[To do] Please quote exactly the lines below from the line containing "Where should I click to: Open" to the line containing "Sort by the +/- goal difference header", both lines included, and nothing else.

[Given data]
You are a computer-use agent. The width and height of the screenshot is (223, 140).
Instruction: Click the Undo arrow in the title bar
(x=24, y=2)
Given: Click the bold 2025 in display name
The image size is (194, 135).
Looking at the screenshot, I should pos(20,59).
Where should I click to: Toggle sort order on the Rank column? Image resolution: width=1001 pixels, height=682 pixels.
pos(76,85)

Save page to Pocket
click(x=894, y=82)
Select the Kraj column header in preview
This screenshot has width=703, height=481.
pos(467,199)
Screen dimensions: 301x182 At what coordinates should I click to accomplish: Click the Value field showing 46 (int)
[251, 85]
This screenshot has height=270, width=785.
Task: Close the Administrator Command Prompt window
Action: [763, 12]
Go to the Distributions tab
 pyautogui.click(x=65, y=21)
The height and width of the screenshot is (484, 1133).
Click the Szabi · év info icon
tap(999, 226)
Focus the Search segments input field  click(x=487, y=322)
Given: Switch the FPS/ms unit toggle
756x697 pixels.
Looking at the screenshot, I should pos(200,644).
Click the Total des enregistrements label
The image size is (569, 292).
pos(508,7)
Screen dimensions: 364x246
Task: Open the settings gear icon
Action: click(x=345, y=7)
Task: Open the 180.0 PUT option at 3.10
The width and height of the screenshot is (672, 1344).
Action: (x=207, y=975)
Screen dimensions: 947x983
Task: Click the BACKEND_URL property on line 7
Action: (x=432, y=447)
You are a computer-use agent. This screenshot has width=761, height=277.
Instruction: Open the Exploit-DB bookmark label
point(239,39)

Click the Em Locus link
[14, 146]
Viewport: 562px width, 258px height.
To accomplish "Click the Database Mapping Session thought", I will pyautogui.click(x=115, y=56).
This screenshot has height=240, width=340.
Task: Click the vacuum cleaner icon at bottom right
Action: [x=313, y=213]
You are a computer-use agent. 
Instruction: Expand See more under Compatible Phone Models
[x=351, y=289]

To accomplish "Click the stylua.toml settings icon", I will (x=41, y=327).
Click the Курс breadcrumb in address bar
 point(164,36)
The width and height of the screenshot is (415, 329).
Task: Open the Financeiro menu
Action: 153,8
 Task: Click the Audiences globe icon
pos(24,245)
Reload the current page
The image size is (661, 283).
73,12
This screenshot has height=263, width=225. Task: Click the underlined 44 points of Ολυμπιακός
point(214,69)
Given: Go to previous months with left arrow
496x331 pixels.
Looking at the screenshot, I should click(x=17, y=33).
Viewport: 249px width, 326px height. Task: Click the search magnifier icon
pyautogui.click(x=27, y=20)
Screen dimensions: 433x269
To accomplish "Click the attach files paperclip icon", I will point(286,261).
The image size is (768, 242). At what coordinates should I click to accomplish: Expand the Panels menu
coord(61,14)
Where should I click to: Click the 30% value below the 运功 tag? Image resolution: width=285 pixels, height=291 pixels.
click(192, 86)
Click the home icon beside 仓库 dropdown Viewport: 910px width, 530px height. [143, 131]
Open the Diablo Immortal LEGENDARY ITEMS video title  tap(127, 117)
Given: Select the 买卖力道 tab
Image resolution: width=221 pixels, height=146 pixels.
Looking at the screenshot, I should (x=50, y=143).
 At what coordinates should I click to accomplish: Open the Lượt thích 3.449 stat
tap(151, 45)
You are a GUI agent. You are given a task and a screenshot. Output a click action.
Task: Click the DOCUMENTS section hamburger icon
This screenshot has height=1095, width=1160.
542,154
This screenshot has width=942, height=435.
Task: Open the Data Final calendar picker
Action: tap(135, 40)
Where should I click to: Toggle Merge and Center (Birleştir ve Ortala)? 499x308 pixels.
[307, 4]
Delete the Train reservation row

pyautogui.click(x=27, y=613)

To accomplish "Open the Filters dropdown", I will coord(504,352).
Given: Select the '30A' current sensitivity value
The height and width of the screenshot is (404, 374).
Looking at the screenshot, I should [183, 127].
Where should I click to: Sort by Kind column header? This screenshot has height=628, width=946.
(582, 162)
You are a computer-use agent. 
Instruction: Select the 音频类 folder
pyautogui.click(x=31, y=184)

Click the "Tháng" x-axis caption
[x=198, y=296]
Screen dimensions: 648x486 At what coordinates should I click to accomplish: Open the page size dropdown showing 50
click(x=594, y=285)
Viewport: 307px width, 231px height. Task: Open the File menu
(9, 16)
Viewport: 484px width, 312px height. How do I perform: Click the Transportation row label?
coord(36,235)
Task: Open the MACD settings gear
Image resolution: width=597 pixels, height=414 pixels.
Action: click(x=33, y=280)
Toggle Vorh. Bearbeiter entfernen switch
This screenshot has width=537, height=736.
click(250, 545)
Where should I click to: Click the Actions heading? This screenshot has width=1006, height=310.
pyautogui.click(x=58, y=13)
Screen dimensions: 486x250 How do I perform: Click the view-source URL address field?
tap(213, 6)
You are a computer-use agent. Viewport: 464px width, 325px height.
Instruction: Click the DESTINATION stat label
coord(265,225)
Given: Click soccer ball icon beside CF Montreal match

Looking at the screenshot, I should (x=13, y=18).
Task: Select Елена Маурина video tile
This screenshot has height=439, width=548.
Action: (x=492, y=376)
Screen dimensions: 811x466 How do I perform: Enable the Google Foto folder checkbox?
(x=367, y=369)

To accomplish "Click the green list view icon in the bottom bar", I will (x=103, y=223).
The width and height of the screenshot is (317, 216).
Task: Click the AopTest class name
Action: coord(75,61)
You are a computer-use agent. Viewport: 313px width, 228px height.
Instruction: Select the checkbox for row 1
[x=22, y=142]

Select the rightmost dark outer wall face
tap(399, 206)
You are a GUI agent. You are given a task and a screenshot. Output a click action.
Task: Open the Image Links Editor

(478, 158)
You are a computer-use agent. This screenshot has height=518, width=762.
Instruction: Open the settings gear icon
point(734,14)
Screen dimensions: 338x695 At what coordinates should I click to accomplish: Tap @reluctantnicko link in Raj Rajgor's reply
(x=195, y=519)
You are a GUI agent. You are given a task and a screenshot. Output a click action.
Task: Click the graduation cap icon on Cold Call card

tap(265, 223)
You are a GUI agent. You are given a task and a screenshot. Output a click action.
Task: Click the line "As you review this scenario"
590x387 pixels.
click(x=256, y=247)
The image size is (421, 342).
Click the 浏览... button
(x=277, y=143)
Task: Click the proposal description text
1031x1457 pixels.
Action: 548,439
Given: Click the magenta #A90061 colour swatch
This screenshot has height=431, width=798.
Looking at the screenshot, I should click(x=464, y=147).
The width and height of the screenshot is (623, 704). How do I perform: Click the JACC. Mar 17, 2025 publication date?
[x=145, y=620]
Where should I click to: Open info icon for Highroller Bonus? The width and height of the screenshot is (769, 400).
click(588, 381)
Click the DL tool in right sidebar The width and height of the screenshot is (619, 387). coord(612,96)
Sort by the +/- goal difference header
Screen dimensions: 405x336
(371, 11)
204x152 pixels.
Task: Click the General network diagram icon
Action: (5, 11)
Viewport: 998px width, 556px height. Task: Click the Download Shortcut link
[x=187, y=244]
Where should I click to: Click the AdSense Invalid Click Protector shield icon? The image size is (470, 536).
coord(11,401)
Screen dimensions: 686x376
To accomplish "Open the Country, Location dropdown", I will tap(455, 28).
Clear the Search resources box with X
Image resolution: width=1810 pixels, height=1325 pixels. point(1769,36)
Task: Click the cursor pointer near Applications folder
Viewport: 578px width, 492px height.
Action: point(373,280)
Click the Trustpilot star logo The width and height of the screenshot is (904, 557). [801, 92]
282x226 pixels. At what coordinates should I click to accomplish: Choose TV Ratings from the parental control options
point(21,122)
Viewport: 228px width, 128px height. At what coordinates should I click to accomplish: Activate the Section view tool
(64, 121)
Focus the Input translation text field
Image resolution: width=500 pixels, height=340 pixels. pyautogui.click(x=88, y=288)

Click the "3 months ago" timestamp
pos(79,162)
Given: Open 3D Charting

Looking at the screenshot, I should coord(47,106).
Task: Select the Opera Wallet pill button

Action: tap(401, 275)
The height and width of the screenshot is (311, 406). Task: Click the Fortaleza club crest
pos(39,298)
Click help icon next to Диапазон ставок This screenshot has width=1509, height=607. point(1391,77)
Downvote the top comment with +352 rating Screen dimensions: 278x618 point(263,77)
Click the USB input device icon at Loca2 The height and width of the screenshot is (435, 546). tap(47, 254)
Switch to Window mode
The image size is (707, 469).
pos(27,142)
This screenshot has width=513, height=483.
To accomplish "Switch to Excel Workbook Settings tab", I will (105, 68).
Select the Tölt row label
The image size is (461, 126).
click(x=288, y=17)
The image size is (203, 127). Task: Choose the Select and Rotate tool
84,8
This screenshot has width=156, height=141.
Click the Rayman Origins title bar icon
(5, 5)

[Exercise output]
Where should I click to: Open info icon for Highroller Bonus? The width and height of the screenshot is (769, 400).
click(588, 381)
Click the DL tool in right sidebar The width and height of the screenshot is (619, 387). coord(612,96)
Sort by the +/- goal difference header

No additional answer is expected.